There are certainly periods in life when the challenges are slamming us fast and furiously. That’s when we do sweat the small stuff, because it isn’t small after all. Picking battles is nearly impossible. Each is important – especially when you’re battling for survival for yourself and your children. Still, only by prioritizing and fighting smartly will we make any progress in these battles that have little to do with a title or prize and everything to do with making it through the day.
Finding the win
There are all kinds of wins in life. We know that. It’s a matter of circumstance and definition. This weekend, I attacked a gargantuan task I’ve been procrastinating for months. It is the necessary prelude to the unpleasant process of filling out financial aid applications, writing letters, searching for college scholarships. I am sifting through mountains of paperwork.
I have begun before, and made little progress. This weekend, as I watched tennis champions get the job done, I thought about winning. And I told myself – begin in earnest – that is your win. As for the prize? Doing right by my sons.
While I have weeks of work ahead of me, I accomplished a great deal in the past 48 hours. Whittled away at the mountain, so to speak. I’m looking at this beginning as a win. I hope for the momentum to continue, and I am moderating my optimism in the gray area where most of us live our real lives, without fanfare. Where we focus on winning when it counts, and by our own definition.
April says
You’re a winner by my standards.
BigLittleWolf says
April, you’re a sweetie. These days, I feel like a boxer weary of climbing into the ring.
Michelle Zive says
I think you’re right that as we mature, we learn to pick our battles. I also think we try not to think in terms of winning and losing. Like you said, our lives are spent in the gray between the two when getting up before the alarm, eating a healthy breakfast, getting to work on time and telling and showing our husband and children we love them are all HUGE accomplishments. Here’s to chipping away at the mountain even if we don’t get to kiss a trophy and have the paparazzi take a million photos of us!
BigLittleWolf says
Michelle, delighted to have you here. Yes, maturing (and managing family responsibilities) does rearrange the priorities, and introduce a lot of shades of gray! (What? No trophy to nibble on when all is said and done? Forget the paparazzi. I was hoping for my shoes…)
I’m curious – do you think men tend to see the world as winners and losers more than women?
Belinda Munoz + The Halfway Point says
What a beautiful and thorough post. I would love to be able to habitually congratulate myself for winning the small battles because it feels good to acknowledge any win. But alas, I’m not there yet.

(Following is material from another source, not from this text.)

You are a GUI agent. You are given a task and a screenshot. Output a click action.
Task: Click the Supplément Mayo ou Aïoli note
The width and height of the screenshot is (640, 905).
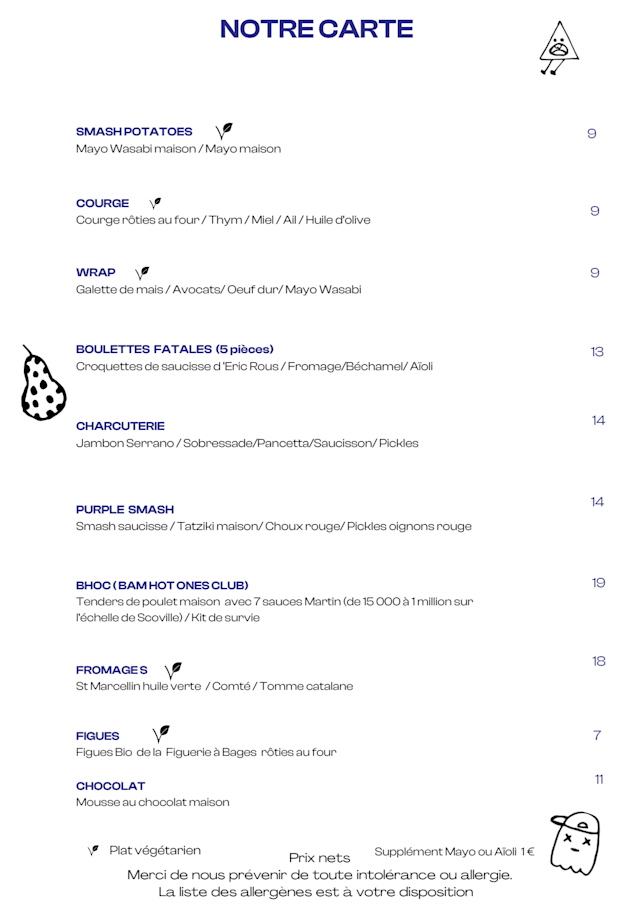point(454,852)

We do seem to give winning all the emphasis in the world and not enough on losing gracefully, when really, for most of us who dare to compete, losing is much more common. I prefer to put more emphasis on encouragement; something I know I love getting in any situation.
Michelle Zive says
I absolutely think that men see the world divided: winners versus losers. Testosterone, and then society, programs them this way. The caveman that can bring home the most meat is the winner. Look at Donald Trump (please do something about that hair). He’s a winner because he brings home the bacon a billion times over. Cage fighting, the Super Bowl, and hot dog eating contests all have winners. I think it’s hard for us to live in the gray; for most men, impossible.
dadshouse says
I used to have a win at all cost attitude. It wasn’t a healthy way to live my life! These days, I’m more rooted in compassion, acceptance, understanding. I still compete, but it’s not the end-all be-all it was before.
rebecca @ altared spaces says
Winning sometimes feels like losing to me because I don’t like the idea of “beating” people. So this was a great post for looking at winning from several angles.
BigLittleWolf says
I know what you mean, Rebecca. Perhaps in sync with your peacekeeping tendencies? Something I admire, by the way.